6. Engaging in mindful activities

Lastly, participating in activities that require my full attention helps me break the cycle of overthinking.

Whether it’s practicing yoga, going for a walk, or engaging in a hobby, these activities demand focus and keep me engaged in the present, preventing my mind from wandering into the realm of overthinking.

For instance, just yesterday, I took the opportunity to visit our local park, accompanied by my 9-year-old sister. The experience was genuinely rejuvenating. The joyful laughter and screams of the lively children pulled me completely into the moment. It was a much-needed break from overthinking due to work.

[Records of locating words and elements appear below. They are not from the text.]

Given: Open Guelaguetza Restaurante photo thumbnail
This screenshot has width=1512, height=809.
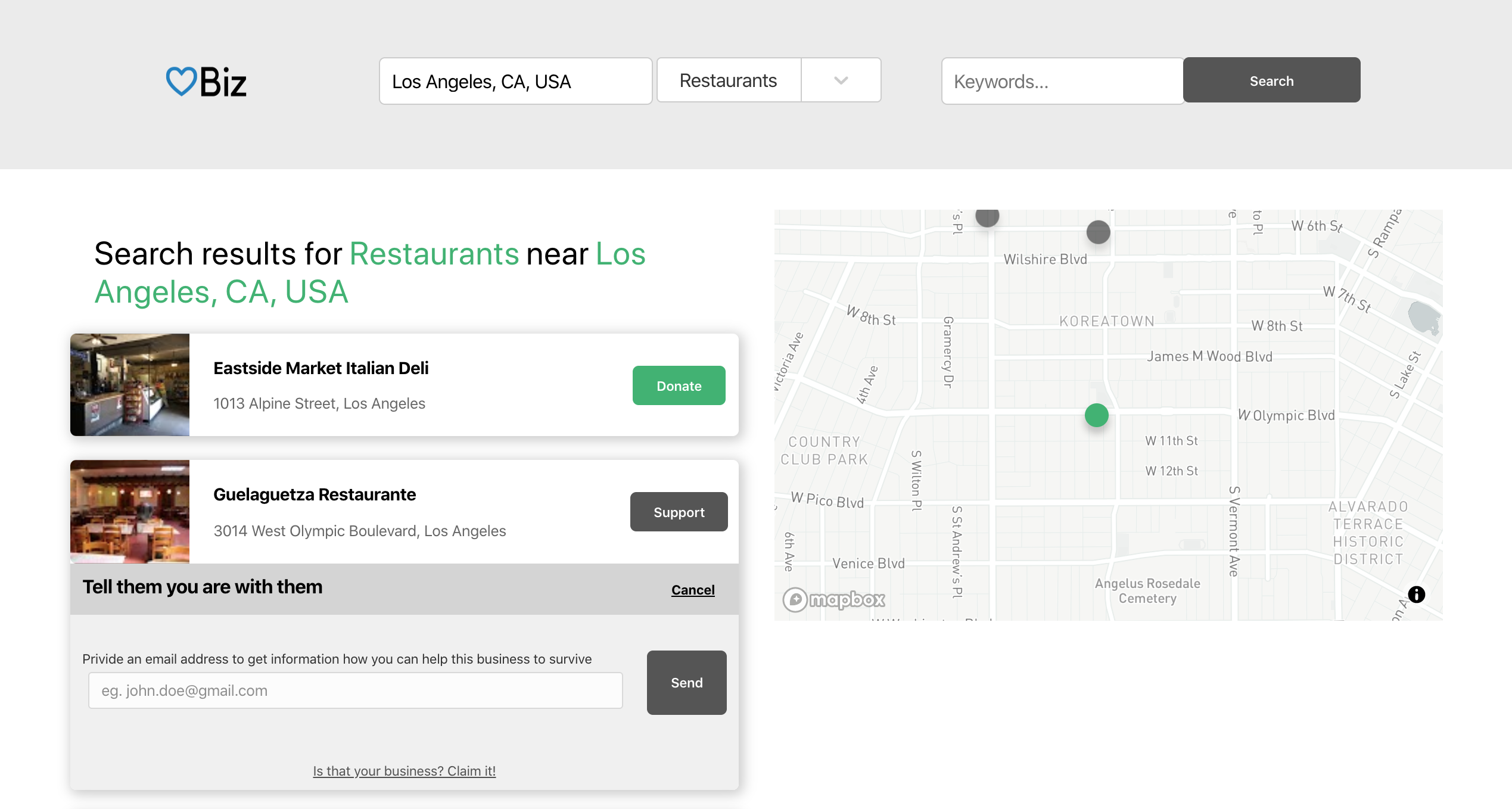Looking at the screenshot, I should pyautogui.click(x=130, y=511).
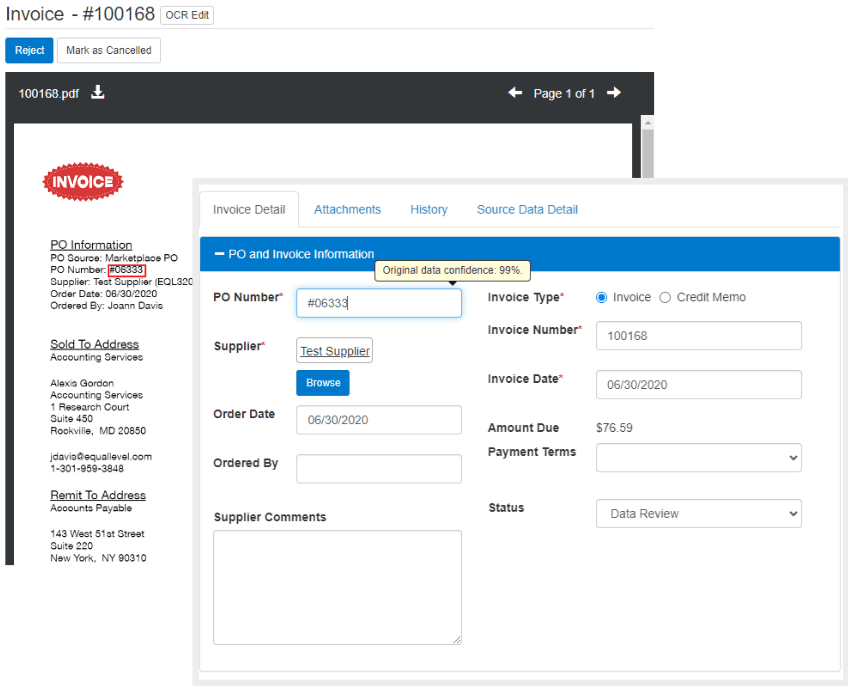Click the OCR Edit button
852x690 pixels.
187,15
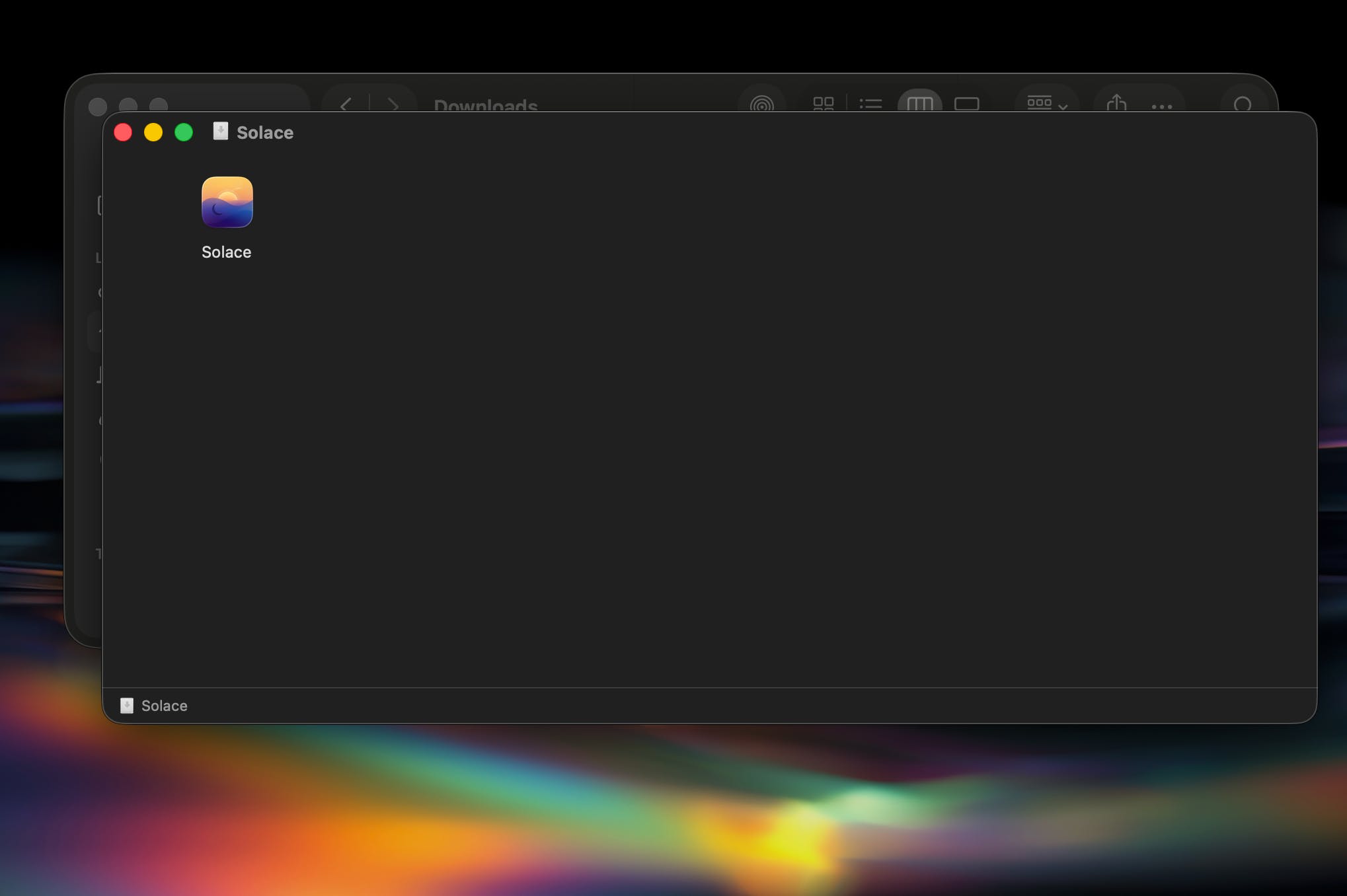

They were utterly absorbed in the moment’s joy, unconcerned with the past or future. This experience highlighted the power of engaging fully with our surroundings to break free from the grasp of overthinking.

These were few of the measures that help me deal with overthinking. Managing to overthink is about implementing practical strategies to help steer your thoughts more positively.

It’s crucial to acknowledge that the strategies I’ve shared come from a blend of personal experience and insights gained from various sources, including books and podcasts. Each method represents a tool that has personally helped me navigate the often overwhelming waves of overthinking.

It’s important to remember that the aim is not to avoid negative thoughts entirely but to learn how to deal with them in a healthy way. With practice and patience, it’s possible to gain more control over your thoughts and improve your mental well-being.